## Directions
Before anything else, copy every record below exactly as it stands.

## Data records
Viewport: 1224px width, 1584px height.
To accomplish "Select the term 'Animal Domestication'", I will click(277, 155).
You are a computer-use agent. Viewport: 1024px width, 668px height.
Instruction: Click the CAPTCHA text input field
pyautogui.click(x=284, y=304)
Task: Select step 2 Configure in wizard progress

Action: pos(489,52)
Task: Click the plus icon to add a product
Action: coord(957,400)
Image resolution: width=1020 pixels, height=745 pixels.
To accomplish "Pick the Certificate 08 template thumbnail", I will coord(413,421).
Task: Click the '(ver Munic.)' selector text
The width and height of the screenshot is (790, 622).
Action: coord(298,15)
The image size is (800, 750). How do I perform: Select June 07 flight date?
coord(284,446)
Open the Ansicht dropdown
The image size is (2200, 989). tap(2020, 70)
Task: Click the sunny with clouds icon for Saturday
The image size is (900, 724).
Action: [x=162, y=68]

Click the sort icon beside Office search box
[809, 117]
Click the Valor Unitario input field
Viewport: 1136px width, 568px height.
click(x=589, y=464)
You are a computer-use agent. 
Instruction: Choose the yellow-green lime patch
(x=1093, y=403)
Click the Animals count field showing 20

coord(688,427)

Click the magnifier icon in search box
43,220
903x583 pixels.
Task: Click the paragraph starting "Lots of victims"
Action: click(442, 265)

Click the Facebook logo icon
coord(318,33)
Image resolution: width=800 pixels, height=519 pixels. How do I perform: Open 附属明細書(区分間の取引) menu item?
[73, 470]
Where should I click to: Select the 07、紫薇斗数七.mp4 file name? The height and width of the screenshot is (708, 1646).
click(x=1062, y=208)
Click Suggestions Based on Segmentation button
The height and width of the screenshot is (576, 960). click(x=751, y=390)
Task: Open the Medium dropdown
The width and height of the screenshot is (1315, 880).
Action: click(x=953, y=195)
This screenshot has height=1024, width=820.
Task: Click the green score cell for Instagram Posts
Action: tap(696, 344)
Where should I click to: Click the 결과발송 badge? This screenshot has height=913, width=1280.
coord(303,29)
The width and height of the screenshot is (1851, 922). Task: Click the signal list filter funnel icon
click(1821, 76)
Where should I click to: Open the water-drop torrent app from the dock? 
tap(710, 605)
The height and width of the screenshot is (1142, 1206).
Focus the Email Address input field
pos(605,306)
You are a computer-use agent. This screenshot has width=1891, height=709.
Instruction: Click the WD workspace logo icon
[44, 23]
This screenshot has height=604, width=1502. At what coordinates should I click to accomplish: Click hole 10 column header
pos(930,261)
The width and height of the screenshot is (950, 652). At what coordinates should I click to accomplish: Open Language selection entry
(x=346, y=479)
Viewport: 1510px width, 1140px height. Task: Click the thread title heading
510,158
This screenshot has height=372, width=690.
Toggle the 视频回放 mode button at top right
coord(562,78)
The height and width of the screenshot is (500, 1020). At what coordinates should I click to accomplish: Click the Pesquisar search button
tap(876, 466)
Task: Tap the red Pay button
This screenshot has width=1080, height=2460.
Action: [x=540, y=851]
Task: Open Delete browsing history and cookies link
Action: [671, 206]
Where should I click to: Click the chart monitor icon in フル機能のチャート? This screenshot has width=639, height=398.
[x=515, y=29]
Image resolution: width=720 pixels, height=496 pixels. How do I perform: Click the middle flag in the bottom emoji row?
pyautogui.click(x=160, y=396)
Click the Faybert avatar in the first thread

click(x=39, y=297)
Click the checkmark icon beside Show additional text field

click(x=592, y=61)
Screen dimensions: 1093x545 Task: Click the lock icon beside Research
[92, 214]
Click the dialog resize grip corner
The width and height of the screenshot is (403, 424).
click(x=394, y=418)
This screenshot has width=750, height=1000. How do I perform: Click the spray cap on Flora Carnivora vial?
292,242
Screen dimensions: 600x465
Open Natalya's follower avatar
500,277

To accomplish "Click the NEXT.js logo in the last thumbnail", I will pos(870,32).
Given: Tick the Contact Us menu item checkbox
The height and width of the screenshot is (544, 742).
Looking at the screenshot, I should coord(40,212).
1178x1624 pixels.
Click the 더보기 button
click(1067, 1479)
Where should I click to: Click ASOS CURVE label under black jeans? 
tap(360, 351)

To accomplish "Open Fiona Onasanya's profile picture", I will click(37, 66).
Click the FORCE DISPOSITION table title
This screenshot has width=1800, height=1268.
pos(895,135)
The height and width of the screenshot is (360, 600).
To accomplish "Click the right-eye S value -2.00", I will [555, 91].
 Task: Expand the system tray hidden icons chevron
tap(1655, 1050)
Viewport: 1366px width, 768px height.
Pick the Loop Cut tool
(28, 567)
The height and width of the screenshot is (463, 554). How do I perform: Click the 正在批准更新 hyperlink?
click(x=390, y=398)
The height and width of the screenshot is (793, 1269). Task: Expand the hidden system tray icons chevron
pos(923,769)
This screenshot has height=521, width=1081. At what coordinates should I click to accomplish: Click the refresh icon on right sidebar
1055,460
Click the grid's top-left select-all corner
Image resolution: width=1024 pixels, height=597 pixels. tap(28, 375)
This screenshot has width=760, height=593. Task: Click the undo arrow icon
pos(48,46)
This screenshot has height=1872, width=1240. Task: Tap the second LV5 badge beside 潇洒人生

## Written answer
Viewport: 1224px width, 1584px height.
To accomplish "Select the term 'Animal Domestication'", I will click(277, 155).
You are a computer-use agent. Viewport: 1024px width, 668px height.
Instruction: Click the CAPTCHA text input field
pyautogui.click(x=284, y=304)
Task: Select step 2 Configure in wizard progress

Action: pos(489,52)
Task: Click the plus icon to add a product
Action: coord(957,400)
Image resolution: width=1020 pixels, height=745 pixels.
To accomplish "Pick the Certificate 08 template thumbnail", I will coord(413,421).
Task: Click the '(ver Munic.)' selector text
The width and height of the screenshot is (790, 622).
Action: coord(298,15)
The image size is (800, 750). How do I perform: Select June 07 flight date?
coord(284,446)
Open the Ansicht dropdown
The image size is (2200, 989). tap(2020, 70)
Task: Click the sunny with clouds icon for Saturday
The image size is (900, 724).
Action: [x=162, y=68]

Click the sort icon beside Office search box
[809, 117]
Click the Valor Unitario input field
Viewport: 1136px width, 568px height.
click(x=589, y=464)
You are a computer-use agent. 
Instruction: Choose the yellow-green lime patch
(x=1093, y=403)
Click the Animals count field showing 20

coord(688,427)

Click the magnifier icon in search box
43,220
903x583 pixels.
Task: Click the paragraph starting "Lots of victims"
Action: click(442, 265)

Click the Facebook logo icon
coord(318,33)
Image resolution: width=800 pixels, height=519 pixels. How do I perform: Open 附属明細書(区分間の取引) menu item?
[73, 470]
Where should I click to: Select the 07、紫薇斗数七.mp4 file name? The height and width of the screenshot is (708, 1646).
click(x=1062, y=208)
Click Suggestions Based on Segmentation button
The height and width of the screenshot is (576, 960). click(x=751, y=390)
Task: Open the Medium dropdown
The width and height of the screenshot is (1315, 880).
Action: click(x=953, y=195)
This screenshot has height=1024, width=820.
Task: Click the green score cell for Instagram Posts
Action: tap(696, 344)
Where should I click to: Click the 결과발송 badge? This screenshot has height=913, width=1280.
coord(303,29)
The width and height of the screenshot is (1851, 922). Task: Click the signal list filter funnel icon
click(1821, 76)
Where should I click to: Open the water-drop torrent app from the dock? 
tap(710, 605)
The height and width of the screenshot is (1142, 1206).
Focus the Email Address input field
pos(605,306)
You are a computer-use agent. This screenshot has width=1891, height=709.
Instruction: Click the WD workspace logo icon
[44, 23]
This screenshot has height=604, width=1502. At what coordinates should I click to accomplish: Click hole 10 column header
pos(930,261)
The width and height of the screenshot is (950, 652). At what coordinates should I click to accomplish: Open Language selection entry
(x=346, y=479)
Viewport: 1510px width, 1140px height. Task: Click the thread title heading
510,158
This screenshot has height=372, width=690.
Toggle the 视频回放 mode button at top right
coord(562,78)
The height and width of the screenshot is (500, 1020). At what coordinates should I click to accomplish: Click the Pesquisar search button
tap(876, 466)
Task: Tap the red Pay button
This screenshot has width=1080, height=2460.
Action: [x=540, y=851]
Task: Open Delete browsing history and cookies link
Action: [671, 206]
Where should I click to: Click the chart monitor icon in フル機能のチャート? This screenshot has width=639, height=398.
[x=515, y=29]
Image resolution: width=720 pixels, height=496 pixels. How do I perform: Click the middle flag in the bottom emoji row?
pyautogui.click(x=160, y=396)
Click the Faybert avatar in the first thread

click(x=39, y=297)
Click the checkmark icon beside Show additional text field

click(x=592, y=61)
Screen dimensions: 1093x545 Task: Click the lock icon beside Research
[92, 214]
Click the dialog resize grip corner
The width and height of the screenshot is (403, 424).
click(x=394, y=418)
This screenshot has width=750, height=1000. How do I perform: Click the spray cap on Flora Carnivora vial?
292,242
Screen dimensions: 600x465
Open Natalya's follower avatar
500,277

To accomplish "Click the NEXT.js logo in the last thumbnail", I will pos(870,32).
Given: Tick the Contact Us menu item checkbox
The height and width of the screenshot is (544, 742).
Looking at the screenshot, I should coord(40,212).
1178x1624 pixels.
Click the 더보기 button
click(1067, 1479)
Where should I click to: Click ASOS CURVE label under black jeans? 
tap(360, 351)

To accomplish "Open Fiona Onasanya's profile picture", I will click(37, 66).
Click the FORCE DISPOSITION table title
This screenshot has width=1800, height=1268.
pos(895,135)
The height and width of the screenshot is (360, 600).
To accomplish "Click the right-eye S value -2.00", I will [555, 91].
 Task: Expand the system tray hidden icons chevron
tap(1655, 1050)
Viewport: 1366px width, 768px height.
Pick the Loop Cut tool
(28, 567)
The height and width of the screenshot is (463, 554). How do I perform: Click the 正在批准更新 hyperlink?
click(x=390, y=398)
The height and width of the screenshot is (793, 1269). Task: Expand the hidden system tray icons chevron
pos(923,769)
This screenshot has height=521, width=1081. At what coordinates should I click to accomplish: Click the refresh icon on right sidebar
1055,460
Click the grid's top-left select-all corner
Image resolution: width=1024 pixels, height=597 pixels. tap(28, 375)
This screenshot has width=760, height=593. Task: Click the undo arrow icon
pos(48,46)
This screenshot has height=1872, width=1240. Task: Tap the second LV5 badge beside 潇洒人生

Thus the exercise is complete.